Another poll of 1600 IT buyers, by ChangeWave Research, found that 14 percent of companies plan to buy employees some form of tablet for work. And, at least initially, organizations seem to be eschewing the typical enterprise-targeted devices from Hewlett-Packard and Research in Motion in favor of devices made for the consumer market, notably the iPad.
Enterprise software companies are heeding the call. IBM developed a client for its Maximo workflow software for the iPhone, allowing repairmen the ability to update their status directly from the shop floor. Sybase released a software package, called Afaria, to help system administrators maintain better control over iPhones and iPads within their domain.
The use of more consumer devices in the workplace represents a sea-change in enterprise IT in general, noted Harry Labana, chief technology officer for Citrix. “IT has been of the mindset of predicting what the user wants, but that fundamental handshake between employer and employee has shifted,” he said.
“The new workforce is more goal-oriented. They know they have to get something done, so they are far more knowledgeably equipped to pick the tools they need,” he said.
What is the advantage of using a consumer device? One is superior usability. A lot of thought has been put into making consumer devices as easy to use as possible. As a result, such devices can make employers more efficient, Labana said.
“If you can make a doctor or lawyer five percent more productive, well, that’s a big payback, financially,” said Chris Fleck, Citrix vice president of community and solutions development.

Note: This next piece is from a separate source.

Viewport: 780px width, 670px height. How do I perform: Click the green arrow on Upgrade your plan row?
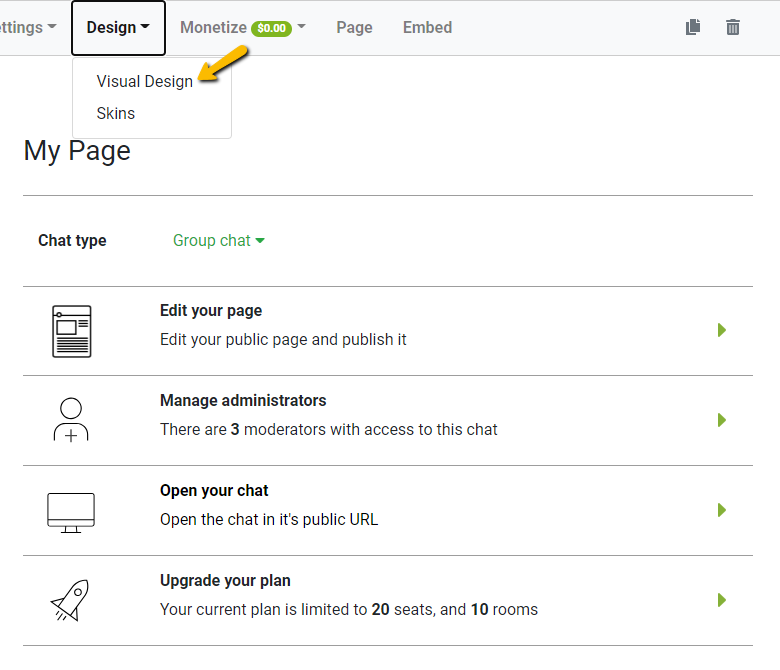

Usage of these devices varies from workplace to workplace. In many cases, it is the organization’s executives who first get the iPad or Android phone for themselves and ask the IT staff to support it, notes Fleck.
In other cases, the devices are used to make life easier for the mobile employees. The SugarCRM app, for instance, is used mostly by mobile workers to fetch client contact information such as phone numbers, addresses or e-mails from the CRM app back at the office, Oram said.
Citrix has thus far had a million downloads of its Receiver client, available for the iPhone, iPad and the Android. The Receiver software allows users to access their desktop computers, both the applications and the data, although it requires Citrix server software to virtualize the desktop. The client makes life easier for administrators because they don’t have to worry about supporting multiple mobile platforms, Fleck said.
Of course, developing for consumer devices can pose additional challenges for enterprise software companies, particularly if they wish to work with Apple, which controls which applications can be deployed on its devices.
“Apple has some room for improvement,” in getting more enterprise applications for the devices, Oram said. “The deployment process is a little challenging if you are thinking about a one-off customized application.”
Application vendors should also try to take advantage of some of the native capabilities of these devices, added Wettemann. For instance, smartphones and tablets have geo-location capabilities that can pinpoint the user’s location. Such a feature could be harnessed in enterprise applications as well.
Despite these limitations, it is clear that many of tomorrow’s consumer-oriented devices will find a place in the workforce as well.
The devices such as iPads “really have transformed into business tools,” Fleck said. “They are allowing a lot of people to leave their laptops at home.”